- Text block -
A journalist opens 200 emails before lunch. Most get one glance. The subject line either earns a click or earns deletion. Startups lose this game before it starts. They write the pitch about themselves, not about the reader’s audience. A reporter doesn’t care that a company “is excited to announce” anything. They care whether their readers will care.
That’s the first PR mistake. It’s also the most fixable one.
Mistake #1: Pitching The Wrong Journalist Entirely
Founders often build a list of 50 “top tech journalists” and blast the same email to all of them. A reporter who covers enterprise SaaS funding gets a pitch about a consumer fitness app. Delete.
What a winning pitch looks like instead:
Subject: How [Company] cut DeFi liquidation losses 40% — relevant for your stablecoin coverage
Hi [First name], saw your piece on Curve’s peg stability last week. We just published data showing a similar liquidation pattern across three lending protocols, with a fix that’s already live on testnet. Happy to share the dataset and a 15-minute call with our CTO if it’s useful for a follow-up.

- Information shown -
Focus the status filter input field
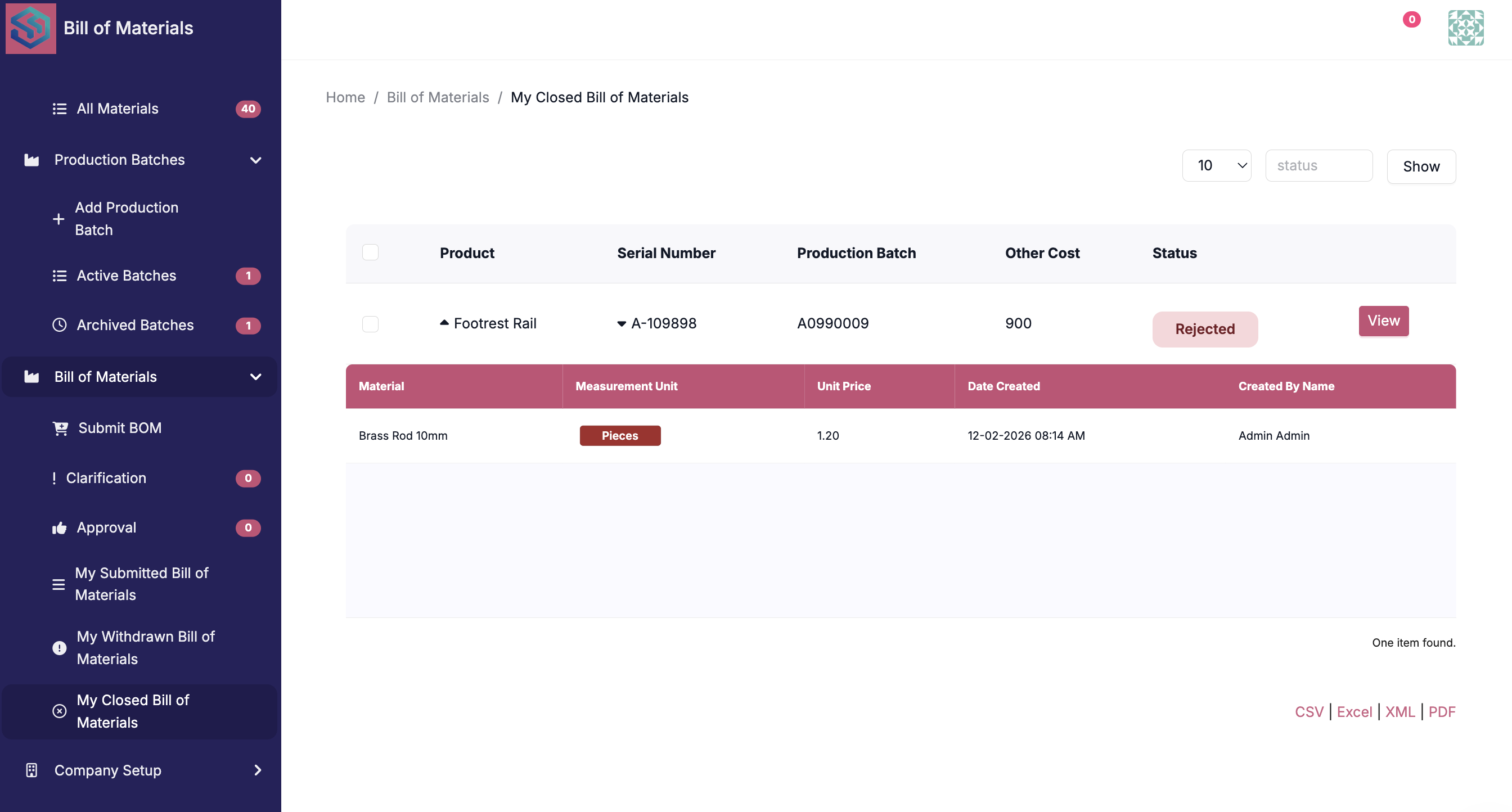Screen dimensions: 1512x812 [1318, 166]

- Prompt 1 -
Duplicate the part of the PR pitching text between "Mistake #1: Pitching" and "for a follow-up.", inclusive.
- Prompt 2 -
Pick up the text on startup PR mistakes where it stops and keep writing it.

- Final answer 1 -
Mistake #1: Pitching The Wrong Journalist Entirely
Founders often build a list of 50 “top tech journalists” and blast the same email to all of them. A reporter who covers enterprise SaaS funding gets a pitch about a consumer fitness app. Delete.
What a winning pitch looks like instead:
Subject: How [Company] cut DeFi liquidation losses 40% — relevant for your stablecoin coverage
Hi [First name], saw your piece on Curve’s peg stability last week. We just published data showing a similar liquidation pattern across three lending protocols, with a fix that’s already live on testnet. Happy to share the dataset and a 15-minute call with our CTO if it’s useful for a follow-up.

- Final answer 2 -
That pitch works because it references something the journalist already wrote, offers a dataset instead of a claim, and asks for nothing bigger than 15 minutes. Compare that to “We’re thrilled to announce our Series A” — a sentence that tells the reporter nothing about why their readers should care.
The fix: read the journalist’s last five articles before writing a single line. Founders who research the publications and journalists they’re pitching, and confirm the story fits, run into far fewer problems when it’s time to pitch the media. Five minutes of reading saves a deleted email.
Mistake #2: Hiring An Agency Before There’s A Story
This is the mistake that costs the most money. A founder signs a retainer, expecting coverage to follow the contract. Some startups end up paying $10,000 to $50,000 a month for three to six months and never see a single published article — not because the agency failed, but because there was nothing newsworthy to pitch in the first place.
PR amplifies a story. It doesn’t manufacture one. If a startup hasn’t shipped something, raised something, or discovered something worth a headline, no agency call fixes that.
Questions to answer before signing any retainer:
- Is there a launch, raise, or data point happening in the next 60 days?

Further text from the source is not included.